Instructions to follow =
Your answer should be a number only: the count of lines in the following entries that contain "Start".

======== Given data

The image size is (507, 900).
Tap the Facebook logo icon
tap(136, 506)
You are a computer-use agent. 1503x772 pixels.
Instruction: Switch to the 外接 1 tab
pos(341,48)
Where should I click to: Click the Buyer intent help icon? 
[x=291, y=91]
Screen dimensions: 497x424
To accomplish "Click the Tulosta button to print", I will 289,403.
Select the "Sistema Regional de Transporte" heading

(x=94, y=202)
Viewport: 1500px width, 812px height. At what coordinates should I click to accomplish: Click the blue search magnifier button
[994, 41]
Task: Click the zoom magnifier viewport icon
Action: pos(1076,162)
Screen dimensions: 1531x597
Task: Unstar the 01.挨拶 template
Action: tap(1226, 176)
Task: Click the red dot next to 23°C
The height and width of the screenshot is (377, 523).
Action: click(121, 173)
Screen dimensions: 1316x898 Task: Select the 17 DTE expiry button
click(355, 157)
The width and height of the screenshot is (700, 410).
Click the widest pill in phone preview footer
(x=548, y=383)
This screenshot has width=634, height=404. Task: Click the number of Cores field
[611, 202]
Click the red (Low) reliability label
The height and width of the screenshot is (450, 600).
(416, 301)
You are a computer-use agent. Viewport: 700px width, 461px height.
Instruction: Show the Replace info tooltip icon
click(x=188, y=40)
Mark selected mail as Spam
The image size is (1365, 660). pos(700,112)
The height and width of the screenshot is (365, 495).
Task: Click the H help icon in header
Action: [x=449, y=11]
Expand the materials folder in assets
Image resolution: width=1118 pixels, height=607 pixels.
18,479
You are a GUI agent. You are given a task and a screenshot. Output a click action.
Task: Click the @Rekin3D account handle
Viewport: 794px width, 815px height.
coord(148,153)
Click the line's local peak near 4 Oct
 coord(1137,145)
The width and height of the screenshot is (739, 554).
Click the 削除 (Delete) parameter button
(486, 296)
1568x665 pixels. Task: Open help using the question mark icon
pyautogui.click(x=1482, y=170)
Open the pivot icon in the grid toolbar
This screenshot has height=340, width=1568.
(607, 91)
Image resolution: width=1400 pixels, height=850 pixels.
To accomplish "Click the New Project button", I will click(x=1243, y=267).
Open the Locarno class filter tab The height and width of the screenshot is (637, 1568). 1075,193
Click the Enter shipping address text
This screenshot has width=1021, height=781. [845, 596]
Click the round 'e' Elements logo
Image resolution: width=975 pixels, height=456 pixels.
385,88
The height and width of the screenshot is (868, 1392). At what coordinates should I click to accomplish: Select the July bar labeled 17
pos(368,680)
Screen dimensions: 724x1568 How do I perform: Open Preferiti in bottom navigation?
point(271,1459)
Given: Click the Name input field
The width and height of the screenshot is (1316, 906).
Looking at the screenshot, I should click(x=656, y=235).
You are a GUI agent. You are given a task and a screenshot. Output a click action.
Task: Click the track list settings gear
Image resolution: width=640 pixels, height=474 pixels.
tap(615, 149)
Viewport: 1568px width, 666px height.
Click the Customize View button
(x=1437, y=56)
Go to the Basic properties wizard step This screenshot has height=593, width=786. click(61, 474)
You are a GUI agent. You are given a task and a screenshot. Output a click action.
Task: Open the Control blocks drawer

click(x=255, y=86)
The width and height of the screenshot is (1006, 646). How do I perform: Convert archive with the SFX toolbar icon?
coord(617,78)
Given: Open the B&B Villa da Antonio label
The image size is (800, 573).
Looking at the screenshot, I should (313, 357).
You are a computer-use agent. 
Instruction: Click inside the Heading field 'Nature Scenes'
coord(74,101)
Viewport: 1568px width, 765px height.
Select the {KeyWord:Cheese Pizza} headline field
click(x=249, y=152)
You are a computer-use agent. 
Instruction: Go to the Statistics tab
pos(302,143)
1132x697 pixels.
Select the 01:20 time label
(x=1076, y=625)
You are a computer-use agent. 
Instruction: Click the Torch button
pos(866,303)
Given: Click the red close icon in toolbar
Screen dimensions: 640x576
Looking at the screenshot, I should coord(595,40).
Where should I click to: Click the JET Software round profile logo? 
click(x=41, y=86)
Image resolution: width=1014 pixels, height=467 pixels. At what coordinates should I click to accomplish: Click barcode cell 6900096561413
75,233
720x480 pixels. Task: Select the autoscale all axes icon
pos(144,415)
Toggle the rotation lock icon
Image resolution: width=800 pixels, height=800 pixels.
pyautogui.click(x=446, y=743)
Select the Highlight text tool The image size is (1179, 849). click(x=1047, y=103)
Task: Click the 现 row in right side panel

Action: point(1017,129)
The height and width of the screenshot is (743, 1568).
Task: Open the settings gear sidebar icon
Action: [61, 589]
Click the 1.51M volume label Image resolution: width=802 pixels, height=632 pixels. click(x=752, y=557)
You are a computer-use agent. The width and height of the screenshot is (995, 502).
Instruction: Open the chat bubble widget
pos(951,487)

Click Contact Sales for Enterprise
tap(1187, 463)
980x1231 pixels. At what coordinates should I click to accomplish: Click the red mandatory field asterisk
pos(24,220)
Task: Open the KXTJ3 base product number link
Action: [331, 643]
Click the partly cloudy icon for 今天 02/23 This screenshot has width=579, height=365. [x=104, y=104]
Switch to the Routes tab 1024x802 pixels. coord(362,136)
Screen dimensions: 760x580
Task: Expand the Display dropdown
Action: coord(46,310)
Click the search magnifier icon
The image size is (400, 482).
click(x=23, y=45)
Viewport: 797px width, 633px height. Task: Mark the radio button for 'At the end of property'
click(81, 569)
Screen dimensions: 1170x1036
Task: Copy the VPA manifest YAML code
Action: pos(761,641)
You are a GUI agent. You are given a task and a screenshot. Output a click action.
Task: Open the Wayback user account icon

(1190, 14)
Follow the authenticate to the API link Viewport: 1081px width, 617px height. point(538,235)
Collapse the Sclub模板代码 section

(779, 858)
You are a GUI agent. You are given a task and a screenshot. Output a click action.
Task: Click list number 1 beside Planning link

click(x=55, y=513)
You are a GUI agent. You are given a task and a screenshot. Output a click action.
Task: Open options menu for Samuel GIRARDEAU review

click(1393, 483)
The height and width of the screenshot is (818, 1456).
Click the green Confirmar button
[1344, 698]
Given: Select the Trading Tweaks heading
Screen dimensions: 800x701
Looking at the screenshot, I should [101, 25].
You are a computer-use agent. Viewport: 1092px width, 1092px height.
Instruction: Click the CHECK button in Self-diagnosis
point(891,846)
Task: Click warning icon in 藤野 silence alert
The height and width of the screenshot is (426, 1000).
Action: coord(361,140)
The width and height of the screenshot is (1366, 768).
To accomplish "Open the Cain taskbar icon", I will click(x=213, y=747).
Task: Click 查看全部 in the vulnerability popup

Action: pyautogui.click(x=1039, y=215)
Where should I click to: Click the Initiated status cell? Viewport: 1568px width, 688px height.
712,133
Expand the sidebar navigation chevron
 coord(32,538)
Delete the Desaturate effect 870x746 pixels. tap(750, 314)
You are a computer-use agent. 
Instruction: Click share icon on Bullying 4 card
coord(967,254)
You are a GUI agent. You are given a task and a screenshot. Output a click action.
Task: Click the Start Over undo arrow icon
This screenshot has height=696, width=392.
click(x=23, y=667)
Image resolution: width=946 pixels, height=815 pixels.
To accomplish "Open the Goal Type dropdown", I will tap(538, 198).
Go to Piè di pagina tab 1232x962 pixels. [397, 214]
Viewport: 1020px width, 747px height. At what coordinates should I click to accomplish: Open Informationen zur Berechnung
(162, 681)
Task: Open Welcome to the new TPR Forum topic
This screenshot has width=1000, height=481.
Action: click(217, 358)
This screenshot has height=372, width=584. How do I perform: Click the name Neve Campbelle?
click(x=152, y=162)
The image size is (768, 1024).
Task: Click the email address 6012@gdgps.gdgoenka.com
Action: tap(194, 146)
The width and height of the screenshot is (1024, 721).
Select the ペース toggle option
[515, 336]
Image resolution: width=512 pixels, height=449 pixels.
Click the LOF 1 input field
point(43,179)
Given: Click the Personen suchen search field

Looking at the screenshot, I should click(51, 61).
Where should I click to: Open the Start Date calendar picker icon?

================

Worked solution =
2